[Element lookup data]
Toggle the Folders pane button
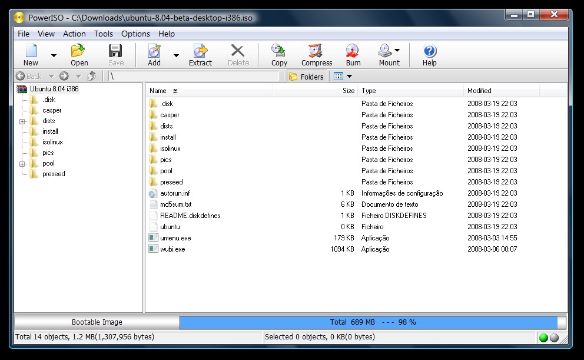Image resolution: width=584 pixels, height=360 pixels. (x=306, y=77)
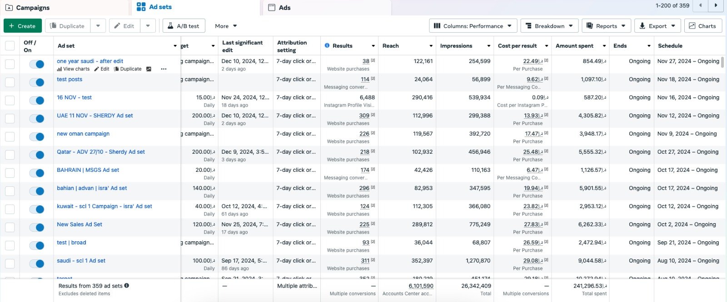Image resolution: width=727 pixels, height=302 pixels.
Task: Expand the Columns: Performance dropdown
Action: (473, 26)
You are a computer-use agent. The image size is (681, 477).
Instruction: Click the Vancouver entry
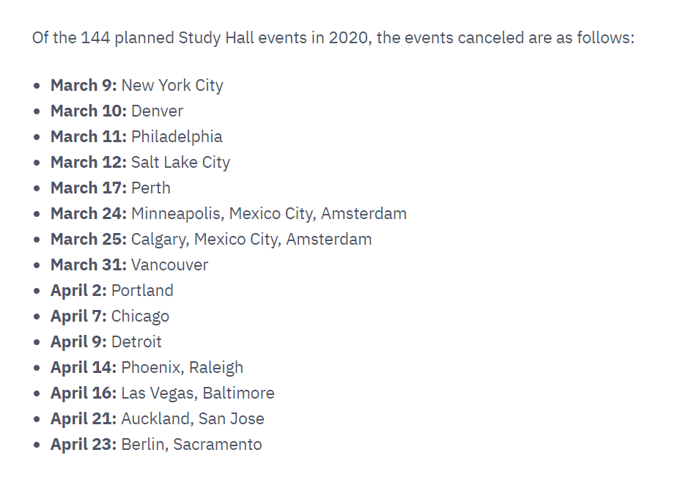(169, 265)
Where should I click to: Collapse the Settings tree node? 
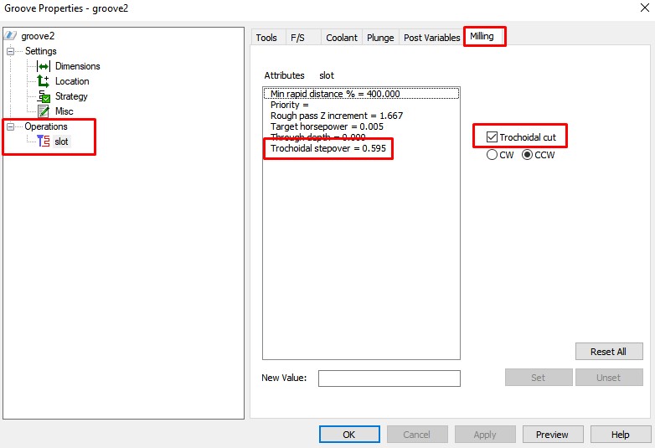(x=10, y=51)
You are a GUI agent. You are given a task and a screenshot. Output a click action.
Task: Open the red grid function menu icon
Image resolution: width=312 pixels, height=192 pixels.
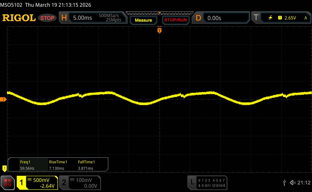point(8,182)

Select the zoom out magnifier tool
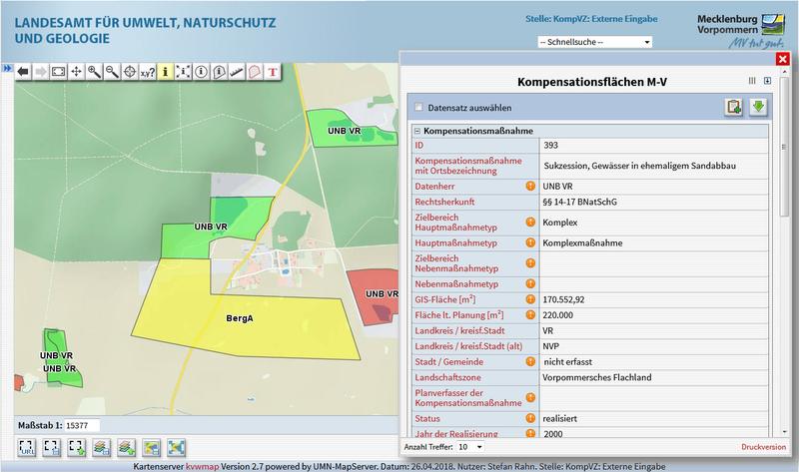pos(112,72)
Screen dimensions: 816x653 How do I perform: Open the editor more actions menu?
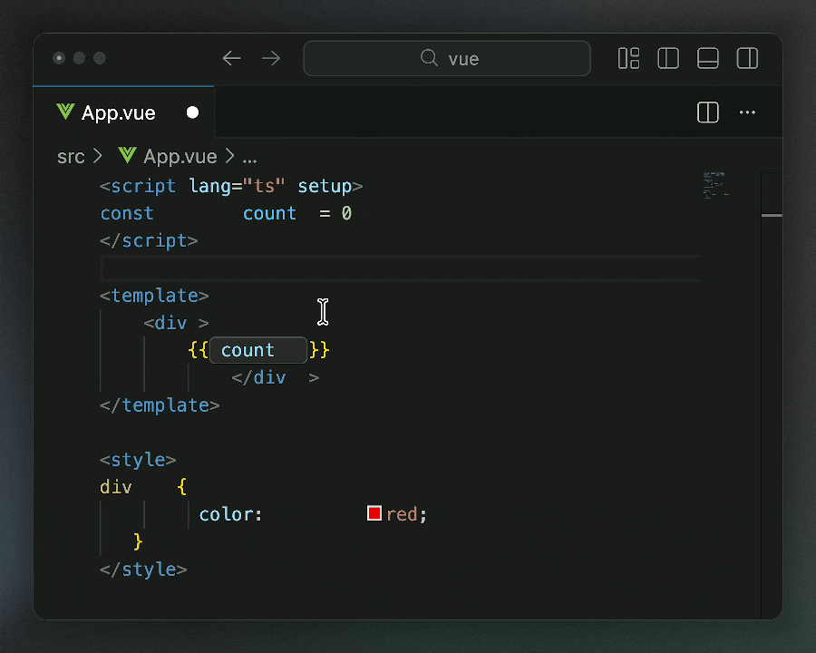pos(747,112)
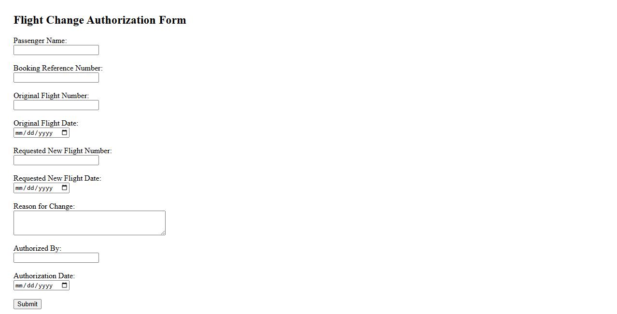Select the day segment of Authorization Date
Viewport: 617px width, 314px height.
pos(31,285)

▸ Task description:
Quote the data from its beginning through the line containing "pos(112,72)", inclusive, and leave out the pictures.

▸ Task response:
Toggle the Folders pane button
Image resolution: width=584 pixels, height=360 pixels. (x=306, y=77)
Image resolution: width=727 pixels, height=302 pixels.
Task: Expand the Columns: Performance dropdown
Action: (473, 26)
You are a computer-use agent. The image size is (681, 477).
Instruction: Click the Vancouver entry
(169, 265)
Where should I click to: Collapse the Settings tree node? 
(x=10, y=51)
You are a GUI agent. You are given a task and a screenshot. Output a click action.
Task: Open the red grid function menu icon
Image resolution: width=312 pixels, height=192 pixels.
point(8,182)

Select the zoom out magnifier tool
pos(112,72)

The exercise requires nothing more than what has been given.